As night fell the last slow- moving procession led by a Garda car and motorcycle outriders brought the hearse carrying the remains of Rochelle Peoples back to Buncrana. With the last procession was local curate Fr Con McLoughlin, who attended the scene of the accident and who had remained with the families throughout the day.

Just a few hours later he was to be out at the scene of another accident, as Brian Power died in an accident involving another five young people.

This accident took place at about 3am in Burnfoot Road, Muff, not far from Quigley's Point, scene of the earlier crash.

Fr McLoughlin said the community was stunned by the deaths.

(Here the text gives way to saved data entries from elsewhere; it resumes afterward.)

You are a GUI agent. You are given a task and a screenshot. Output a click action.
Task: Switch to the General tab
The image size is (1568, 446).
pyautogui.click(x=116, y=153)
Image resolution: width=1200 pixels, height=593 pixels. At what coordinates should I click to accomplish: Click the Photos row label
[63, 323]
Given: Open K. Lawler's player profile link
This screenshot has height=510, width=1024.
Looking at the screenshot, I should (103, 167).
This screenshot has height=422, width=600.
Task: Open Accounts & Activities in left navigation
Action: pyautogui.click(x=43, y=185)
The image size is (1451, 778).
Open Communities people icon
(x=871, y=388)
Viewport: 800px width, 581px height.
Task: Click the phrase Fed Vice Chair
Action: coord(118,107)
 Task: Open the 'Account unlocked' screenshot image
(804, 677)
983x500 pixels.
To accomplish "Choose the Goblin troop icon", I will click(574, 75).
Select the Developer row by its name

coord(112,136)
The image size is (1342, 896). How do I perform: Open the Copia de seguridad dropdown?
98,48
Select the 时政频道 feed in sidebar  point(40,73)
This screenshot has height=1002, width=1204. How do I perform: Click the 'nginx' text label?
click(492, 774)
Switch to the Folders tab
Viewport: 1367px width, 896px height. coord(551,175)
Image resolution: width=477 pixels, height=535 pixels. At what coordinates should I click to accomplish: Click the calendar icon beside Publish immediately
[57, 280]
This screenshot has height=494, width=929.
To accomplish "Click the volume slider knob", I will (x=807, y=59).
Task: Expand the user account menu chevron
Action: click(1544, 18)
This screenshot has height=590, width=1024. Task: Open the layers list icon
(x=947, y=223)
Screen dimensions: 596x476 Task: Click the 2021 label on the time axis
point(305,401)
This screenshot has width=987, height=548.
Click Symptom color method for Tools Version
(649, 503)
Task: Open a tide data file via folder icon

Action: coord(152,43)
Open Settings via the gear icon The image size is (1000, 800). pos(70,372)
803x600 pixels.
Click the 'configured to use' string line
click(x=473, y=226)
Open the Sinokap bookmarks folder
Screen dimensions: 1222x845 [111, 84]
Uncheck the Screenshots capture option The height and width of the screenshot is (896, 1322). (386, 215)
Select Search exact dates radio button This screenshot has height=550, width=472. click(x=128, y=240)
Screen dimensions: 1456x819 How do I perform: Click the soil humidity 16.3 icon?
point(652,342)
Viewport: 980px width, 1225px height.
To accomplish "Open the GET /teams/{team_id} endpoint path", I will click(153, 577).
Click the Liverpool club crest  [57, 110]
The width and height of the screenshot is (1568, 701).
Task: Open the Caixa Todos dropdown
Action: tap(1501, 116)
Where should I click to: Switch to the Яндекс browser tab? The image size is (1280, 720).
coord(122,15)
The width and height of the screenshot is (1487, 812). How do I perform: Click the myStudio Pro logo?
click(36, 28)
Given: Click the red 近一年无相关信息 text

He recalled that just last year a series of accidents had claimed the lives of eight young people from the town, three of them Latvians. Fr McLoughlin said the enormity of what has happened to the people of Buncrana was difficult to imagine.

Referring to the five who were killed on Saturday morning, he said: "All these young people lived within a few miles of one another; they would have gone to school together, their parents would have been friends." Fr McLoughlin said he wouldn't speculate on why so many young people were killed, but in a close-knit community everyone would feel the loss of so many lives.

At 7.30pm Mass in St Mary's, Cockhill, on Saturday Fr Eddie McGuinness said some members of the congregation had been touched by these and other tragedies. "Too often this wee parish has over the years been touched again and again by tragedy of one kind or another. Many of you have been touched by it yourselves."

He invited the congregation to pray for those who had died and those around them, that they might find new hope.

Brian Farrell of the National Safety Council said yesterday the road deaths did not all take place late at night, and he appealed to people to take extra care when driving.